| The Berean Expositor
Volume 30 - Page 36 of 179 Index | Zoom | |
"Jews" are coupled with or contrasted with "Greeks" in no less than twenty-one
passages of the Acts and Epistles, and while the Jew and the Gentile do occur together, it
is with nothing like the same frequency, and cannot compare with the reiterated "Jew and
Greek" of Paul's epistles. To attempt an explanation of this peculiarity is beyond our
present scope. That it is of purpose we most surely believe, and the series of articles that
have appeared in these pages dealing with Greek wisdom will give direction to the
enquiring mind. In the Jew, God manifested the bankruptcy of human righteousness; in
the Greek the utter failure of human wisdom. To both Paul preached and taught the same
need, viz.:
"Repentance toward God, and faith toward our Lord Jesus Christ" (Acts 20: 21).
"Repentance" is metanoia, and means "a change of mind", or "an after mind".
Repentance presupposes that one has entertained false ideas, consequently we find
repentance urged upon Israel concerning their false ideas as to the King and Kingdom.
The Corinthians had entertained false ideas concerning the scope of their liberty in Christ,
and had to be shown that liberty was not license (I Cor. 8: 9, 10). The man caught in
the snare of the Devil was delivered upon repentance or, as it is expanded, by
acknowledgment of the truth (II Tim. 2: 25). Paul urged repentance upon philosophic
Athens (Acts 17: 30), no longer restricting this need to the people of Israel, and in
another summary of his earlier ministry he said:
"I was not disobedient to the heavenly vision, but showed first unto them of
Damascus, and at Jerusalem, and throughout all the coasts of Judaea and then to the
Gentiles, that they should repent and turn to God, and do works meet for repentance"
(Acts 26: 19, 20).
So the Thessalonians:
"Turned to God from idols, to serve the living and true God" (I Thess. 1: 9).
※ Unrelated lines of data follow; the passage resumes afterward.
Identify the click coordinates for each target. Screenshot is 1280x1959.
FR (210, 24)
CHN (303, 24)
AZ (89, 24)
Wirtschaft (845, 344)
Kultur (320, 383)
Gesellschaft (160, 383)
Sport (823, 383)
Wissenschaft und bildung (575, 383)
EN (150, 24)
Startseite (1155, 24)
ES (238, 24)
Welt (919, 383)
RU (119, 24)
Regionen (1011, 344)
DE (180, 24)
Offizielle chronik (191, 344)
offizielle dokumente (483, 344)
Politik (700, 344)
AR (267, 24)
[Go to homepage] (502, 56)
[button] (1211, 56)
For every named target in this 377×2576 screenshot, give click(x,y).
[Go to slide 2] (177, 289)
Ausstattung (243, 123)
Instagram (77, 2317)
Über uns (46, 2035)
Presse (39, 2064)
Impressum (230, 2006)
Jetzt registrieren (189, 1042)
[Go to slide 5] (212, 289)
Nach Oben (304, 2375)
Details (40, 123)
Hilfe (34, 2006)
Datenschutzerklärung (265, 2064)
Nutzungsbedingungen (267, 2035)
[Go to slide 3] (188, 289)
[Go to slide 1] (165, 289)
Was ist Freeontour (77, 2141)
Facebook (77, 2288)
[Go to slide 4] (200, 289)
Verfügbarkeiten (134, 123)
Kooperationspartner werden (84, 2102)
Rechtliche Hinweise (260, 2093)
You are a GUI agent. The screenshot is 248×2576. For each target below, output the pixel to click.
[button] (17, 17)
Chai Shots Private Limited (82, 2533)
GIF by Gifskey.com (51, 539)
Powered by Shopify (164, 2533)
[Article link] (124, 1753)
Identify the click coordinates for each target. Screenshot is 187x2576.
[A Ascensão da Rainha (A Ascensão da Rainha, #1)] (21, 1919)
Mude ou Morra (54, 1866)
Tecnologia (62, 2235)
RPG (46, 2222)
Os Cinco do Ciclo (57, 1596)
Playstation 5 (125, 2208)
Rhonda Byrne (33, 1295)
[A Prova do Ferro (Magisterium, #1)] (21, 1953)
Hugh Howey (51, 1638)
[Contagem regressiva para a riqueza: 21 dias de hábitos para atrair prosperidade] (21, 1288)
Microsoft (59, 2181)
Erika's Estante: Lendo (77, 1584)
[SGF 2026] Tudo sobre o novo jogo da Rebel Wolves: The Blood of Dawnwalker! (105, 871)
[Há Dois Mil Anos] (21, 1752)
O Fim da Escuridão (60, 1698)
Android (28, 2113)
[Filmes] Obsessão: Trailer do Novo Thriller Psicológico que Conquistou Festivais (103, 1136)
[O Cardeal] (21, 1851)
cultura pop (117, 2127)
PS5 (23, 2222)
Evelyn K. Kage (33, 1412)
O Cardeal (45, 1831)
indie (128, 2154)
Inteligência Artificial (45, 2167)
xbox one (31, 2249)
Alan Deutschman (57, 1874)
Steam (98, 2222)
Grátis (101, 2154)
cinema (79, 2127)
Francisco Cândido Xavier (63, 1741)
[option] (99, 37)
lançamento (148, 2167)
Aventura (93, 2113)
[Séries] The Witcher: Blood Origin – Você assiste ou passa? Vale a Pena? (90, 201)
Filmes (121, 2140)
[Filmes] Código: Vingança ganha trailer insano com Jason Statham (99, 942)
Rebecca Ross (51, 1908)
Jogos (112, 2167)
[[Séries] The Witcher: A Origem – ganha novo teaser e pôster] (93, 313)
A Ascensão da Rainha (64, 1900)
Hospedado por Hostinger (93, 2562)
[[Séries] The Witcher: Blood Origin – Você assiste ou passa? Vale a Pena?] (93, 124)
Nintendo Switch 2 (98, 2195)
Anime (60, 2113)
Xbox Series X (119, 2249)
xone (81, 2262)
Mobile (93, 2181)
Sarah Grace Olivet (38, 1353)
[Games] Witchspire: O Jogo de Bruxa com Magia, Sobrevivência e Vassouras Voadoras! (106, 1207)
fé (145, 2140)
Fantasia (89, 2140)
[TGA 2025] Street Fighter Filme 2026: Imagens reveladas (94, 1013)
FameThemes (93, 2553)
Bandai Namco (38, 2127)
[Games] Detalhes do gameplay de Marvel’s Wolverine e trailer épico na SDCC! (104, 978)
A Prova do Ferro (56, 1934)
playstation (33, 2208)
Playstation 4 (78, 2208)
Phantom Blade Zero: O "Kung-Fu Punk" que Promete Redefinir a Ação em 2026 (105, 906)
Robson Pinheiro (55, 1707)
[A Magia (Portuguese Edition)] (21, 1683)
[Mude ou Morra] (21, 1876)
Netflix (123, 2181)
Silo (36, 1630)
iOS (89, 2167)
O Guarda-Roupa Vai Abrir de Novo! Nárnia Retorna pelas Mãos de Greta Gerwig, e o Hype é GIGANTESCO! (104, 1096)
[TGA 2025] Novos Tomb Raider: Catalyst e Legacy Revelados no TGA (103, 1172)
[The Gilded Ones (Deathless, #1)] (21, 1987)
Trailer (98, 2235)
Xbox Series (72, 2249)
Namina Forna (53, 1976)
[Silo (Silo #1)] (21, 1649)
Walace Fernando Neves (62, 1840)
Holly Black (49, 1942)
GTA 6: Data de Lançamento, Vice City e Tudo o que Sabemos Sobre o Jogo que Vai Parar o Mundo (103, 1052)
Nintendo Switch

Repentance, however, cannot be separated, except mentally, from the positive act of
faith. He who "turns from idols" without "turning to the living God" may be but "empty,
swept and garnished". Repentance and faith toward our Lord Jesus Christ go together.
At this point we must bring our exposition to a close for it is too late in the article to
consider the implication of such words as "faith toward our Lord Jesus Christ". The
interested believer, however, knows the prime importance of the words, and it is with
them that Paul brings the survey of his "Acts" ministry to an end. His next words denote
a change, "And now", but this too we leave for consideration in another article.